# Activity
Search the material and gather each line with "Shirley" in it.

# Excerpted data
⟨

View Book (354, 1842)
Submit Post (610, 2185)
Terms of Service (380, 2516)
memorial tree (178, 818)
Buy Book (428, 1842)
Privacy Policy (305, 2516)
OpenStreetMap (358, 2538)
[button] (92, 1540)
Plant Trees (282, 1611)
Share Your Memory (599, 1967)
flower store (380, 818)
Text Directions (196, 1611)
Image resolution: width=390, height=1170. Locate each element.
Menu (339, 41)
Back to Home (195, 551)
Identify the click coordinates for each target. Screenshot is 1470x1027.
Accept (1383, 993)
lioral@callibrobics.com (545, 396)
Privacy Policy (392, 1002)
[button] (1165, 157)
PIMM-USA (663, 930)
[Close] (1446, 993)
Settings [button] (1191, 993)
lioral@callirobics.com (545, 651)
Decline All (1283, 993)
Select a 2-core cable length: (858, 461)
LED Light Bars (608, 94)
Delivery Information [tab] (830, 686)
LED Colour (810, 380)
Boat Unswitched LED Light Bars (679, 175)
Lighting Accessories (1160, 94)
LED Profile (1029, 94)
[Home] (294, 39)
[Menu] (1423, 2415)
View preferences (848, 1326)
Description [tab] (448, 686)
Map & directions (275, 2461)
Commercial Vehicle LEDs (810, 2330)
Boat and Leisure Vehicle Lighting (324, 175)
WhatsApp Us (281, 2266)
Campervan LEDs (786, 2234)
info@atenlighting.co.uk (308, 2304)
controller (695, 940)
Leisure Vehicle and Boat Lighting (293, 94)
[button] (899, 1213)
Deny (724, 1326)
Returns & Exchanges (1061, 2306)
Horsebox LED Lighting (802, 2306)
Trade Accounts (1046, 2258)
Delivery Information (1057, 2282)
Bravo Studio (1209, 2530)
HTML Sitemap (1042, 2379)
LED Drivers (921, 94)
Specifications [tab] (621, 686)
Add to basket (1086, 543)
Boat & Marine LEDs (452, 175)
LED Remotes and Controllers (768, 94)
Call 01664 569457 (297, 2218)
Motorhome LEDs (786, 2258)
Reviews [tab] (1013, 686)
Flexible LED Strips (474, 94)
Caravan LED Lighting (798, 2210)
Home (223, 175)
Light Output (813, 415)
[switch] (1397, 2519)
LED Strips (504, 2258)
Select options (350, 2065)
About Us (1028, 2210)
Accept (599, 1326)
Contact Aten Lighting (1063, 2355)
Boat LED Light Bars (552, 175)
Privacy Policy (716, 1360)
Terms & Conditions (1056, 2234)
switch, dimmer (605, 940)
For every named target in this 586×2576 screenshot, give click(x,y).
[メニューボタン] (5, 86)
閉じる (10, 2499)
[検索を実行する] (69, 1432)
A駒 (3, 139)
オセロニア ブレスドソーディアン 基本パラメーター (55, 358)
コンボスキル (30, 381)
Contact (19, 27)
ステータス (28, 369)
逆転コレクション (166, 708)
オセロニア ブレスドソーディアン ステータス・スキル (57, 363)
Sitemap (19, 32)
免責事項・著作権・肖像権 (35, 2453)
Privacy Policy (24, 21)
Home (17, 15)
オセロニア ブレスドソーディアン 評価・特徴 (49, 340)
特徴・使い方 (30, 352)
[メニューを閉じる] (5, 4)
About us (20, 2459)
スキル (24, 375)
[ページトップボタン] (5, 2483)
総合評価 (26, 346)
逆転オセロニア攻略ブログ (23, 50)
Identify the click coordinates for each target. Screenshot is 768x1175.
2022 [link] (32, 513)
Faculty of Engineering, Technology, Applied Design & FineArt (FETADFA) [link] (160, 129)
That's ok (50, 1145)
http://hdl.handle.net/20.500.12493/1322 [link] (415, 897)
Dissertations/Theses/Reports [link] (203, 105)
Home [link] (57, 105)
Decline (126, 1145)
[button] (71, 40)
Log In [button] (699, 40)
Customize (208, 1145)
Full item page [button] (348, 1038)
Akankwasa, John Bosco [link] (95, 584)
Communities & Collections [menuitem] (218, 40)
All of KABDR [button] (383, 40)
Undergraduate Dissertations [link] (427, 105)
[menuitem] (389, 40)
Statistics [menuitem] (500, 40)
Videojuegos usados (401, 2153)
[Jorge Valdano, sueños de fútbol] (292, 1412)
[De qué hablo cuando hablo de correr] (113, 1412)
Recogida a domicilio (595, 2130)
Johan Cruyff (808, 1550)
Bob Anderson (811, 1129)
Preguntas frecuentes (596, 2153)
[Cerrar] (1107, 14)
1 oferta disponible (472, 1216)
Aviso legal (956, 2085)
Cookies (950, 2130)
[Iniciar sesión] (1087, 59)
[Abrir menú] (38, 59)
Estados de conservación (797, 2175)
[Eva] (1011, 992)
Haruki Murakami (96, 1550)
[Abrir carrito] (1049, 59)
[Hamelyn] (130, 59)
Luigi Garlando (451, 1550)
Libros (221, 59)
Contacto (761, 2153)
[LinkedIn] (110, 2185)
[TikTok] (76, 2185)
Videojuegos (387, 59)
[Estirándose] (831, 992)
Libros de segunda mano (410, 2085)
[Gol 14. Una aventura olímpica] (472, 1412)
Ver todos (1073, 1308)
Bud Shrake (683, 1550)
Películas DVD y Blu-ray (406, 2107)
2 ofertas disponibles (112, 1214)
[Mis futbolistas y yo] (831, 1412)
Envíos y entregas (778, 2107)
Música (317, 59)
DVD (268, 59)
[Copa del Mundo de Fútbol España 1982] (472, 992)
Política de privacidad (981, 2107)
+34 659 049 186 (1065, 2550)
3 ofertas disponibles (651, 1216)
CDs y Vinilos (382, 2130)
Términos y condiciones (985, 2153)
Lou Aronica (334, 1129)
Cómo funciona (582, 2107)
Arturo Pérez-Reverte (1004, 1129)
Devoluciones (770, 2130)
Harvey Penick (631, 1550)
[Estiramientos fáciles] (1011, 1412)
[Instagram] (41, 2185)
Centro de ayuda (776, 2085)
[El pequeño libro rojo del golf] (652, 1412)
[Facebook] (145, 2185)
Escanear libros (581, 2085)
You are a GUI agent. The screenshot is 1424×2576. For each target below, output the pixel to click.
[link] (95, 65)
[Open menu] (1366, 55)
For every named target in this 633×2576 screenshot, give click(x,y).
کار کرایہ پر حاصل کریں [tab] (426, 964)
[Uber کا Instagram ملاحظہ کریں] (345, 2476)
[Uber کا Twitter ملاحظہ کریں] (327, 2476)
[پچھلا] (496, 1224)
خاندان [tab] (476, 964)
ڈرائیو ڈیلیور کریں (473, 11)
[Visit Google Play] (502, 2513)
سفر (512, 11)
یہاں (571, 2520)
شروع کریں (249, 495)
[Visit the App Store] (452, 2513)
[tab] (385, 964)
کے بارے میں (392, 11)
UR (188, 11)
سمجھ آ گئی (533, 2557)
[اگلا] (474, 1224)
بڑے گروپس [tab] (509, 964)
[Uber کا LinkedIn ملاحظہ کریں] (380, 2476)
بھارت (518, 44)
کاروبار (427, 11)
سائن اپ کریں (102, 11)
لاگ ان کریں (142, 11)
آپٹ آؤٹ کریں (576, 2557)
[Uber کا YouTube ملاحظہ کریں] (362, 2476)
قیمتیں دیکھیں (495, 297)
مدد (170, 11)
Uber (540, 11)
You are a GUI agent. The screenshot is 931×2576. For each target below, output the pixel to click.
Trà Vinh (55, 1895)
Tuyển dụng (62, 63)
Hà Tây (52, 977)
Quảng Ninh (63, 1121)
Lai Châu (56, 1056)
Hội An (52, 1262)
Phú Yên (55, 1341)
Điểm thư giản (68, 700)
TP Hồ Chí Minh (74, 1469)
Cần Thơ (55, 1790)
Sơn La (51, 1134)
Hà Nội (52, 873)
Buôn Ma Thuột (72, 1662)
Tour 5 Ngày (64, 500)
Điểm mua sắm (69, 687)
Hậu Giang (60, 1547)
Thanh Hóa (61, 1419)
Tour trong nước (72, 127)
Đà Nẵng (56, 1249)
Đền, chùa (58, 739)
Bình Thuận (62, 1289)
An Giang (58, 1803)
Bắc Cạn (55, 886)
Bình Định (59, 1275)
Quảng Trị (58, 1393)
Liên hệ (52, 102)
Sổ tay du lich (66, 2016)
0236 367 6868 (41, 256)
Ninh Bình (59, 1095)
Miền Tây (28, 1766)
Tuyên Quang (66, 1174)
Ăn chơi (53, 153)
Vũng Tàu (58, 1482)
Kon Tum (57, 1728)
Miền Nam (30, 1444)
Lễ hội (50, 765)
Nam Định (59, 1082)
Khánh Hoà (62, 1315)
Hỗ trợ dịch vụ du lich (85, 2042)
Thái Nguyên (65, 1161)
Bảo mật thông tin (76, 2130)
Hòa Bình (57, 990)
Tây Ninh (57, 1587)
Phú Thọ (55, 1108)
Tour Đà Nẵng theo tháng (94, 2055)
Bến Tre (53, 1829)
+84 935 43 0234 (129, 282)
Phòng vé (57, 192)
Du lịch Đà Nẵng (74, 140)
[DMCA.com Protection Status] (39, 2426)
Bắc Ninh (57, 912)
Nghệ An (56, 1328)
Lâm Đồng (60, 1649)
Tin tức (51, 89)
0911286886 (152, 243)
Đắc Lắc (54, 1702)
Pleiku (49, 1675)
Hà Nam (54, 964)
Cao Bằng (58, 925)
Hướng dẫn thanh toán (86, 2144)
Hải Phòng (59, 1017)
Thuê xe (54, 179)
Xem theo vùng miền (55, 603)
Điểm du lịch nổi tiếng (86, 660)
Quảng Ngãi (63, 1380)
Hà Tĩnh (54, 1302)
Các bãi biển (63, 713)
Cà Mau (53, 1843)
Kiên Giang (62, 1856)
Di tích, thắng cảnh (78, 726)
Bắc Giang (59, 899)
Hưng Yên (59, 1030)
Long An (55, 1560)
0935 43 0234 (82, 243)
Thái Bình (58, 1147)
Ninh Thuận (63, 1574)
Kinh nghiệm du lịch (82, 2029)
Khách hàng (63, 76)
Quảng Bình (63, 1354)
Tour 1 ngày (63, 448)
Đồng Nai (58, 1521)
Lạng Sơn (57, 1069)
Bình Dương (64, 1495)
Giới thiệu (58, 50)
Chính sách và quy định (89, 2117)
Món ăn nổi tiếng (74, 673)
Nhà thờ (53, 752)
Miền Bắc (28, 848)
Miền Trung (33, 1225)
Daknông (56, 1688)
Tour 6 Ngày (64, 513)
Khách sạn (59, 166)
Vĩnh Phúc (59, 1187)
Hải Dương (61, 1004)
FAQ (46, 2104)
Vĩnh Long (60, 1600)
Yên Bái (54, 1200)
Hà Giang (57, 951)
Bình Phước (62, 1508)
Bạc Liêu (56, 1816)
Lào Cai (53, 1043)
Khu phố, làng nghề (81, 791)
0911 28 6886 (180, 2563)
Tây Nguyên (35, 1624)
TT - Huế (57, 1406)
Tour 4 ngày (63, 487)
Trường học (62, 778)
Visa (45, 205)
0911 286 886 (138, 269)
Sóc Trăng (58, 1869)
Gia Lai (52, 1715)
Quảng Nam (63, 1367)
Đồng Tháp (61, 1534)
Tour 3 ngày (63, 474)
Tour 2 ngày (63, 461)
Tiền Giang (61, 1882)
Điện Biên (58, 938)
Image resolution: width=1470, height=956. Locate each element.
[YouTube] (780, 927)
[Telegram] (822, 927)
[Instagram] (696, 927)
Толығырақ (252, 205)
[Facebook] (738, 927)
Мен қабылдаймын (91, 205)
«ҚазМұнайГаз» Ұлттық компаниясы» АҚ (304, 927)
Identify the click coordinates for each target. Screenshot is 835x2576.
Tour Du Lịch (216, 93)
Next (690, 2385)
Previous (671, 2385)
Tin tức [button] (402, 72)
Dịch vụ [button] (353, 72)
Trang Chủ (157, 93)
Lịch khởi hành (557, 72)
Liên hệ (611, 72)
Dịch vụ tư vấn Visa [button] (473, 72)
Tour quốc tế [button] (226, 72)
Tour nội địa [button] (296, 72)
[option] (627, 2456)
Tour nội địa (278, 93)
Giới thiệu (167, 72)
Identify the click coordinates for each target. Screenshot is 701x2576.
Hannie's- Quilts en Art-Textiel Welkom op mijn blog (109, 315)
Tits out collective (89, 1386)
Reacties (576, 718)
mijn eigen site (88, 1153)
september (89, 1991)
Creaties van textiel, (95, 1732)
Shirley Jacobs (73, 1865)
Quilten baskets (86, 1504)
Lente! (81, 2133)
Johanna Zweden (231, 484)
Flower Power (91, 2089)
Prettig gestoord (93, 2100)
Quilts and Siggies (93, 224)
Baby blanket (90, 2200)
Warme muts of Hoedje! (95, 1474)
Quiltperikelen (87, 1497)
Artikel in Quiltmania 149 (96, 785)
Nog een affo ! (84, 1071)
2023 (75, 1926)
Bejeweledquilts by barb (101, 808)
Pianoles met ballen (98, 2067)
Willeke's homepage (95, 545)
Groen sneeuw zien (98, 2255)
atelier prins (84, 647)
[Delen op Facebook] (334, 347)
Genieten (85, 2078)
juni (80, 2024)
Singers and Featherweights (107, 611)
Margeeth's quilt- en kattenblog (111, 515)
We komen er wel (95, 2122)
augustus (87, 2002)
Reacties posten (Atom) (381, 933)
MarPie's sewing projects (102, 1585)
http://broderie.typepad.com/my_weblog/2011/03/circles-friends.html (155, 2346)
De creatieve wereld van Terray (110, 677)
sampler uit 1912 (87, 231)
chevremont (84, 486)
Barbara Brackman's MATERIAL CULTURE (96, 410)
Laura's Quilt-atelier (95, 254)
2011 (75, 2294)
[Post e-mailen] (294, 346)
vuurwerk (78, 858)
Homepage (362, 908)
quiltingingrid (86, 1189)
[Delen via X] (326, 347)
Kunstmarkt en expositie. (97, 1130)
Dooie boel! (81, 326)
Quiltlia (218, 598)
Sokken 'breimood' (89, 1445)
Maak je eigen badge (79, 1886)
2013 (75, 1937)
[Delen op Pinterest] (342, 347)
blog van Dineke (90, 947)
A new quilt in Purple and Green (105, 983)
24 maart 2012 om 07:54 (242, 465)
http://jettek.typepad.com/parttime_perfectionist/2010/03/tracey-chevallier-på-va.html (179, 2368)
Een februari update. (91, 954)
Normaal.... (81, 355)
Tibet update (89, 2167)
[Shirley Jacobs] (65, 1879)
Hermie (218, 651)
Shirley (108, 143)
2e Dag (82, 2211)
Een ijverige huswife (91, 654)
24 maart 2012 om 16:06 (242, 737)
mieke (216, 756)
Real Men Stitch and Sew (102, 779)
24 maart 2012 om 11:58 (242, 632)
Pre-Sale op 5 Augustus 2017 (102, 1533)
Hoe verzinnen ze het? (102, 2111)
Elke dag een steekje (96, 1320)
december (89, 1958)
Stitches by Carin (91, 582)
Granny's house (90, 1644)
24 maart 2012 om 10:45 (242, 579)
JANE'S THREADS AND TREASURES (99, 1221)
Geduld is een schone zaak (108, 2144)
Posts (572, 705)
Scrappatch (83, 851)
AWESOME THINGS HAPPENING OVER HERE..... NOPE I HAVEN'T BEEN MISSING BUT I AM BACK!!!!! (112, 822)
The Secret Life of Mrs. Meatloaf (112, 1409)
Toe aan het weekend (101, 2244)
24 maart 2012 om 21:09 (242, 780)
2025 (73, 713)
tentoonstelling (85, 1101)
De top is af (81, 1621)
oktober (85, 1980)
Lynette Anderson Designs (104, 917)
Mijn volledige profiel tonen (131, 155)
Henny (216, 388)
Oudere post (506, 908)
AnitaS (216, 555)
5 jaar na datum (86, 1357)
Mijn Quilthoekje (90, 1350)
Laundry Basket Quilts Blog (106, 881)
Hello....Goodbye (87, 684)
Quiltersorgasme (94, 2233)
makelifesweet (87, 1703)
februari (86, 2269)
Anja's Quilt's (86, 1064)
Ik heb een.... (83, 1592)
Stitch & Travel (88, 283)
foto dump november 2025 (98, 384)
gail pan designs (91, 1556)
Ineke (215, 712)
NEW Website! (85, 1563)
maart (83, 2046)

⟩

# Solution to this task
Shirley Jacobs (73, 1865)
[Shirley Jacobs] (65, 1879)
Shirley (108, 143)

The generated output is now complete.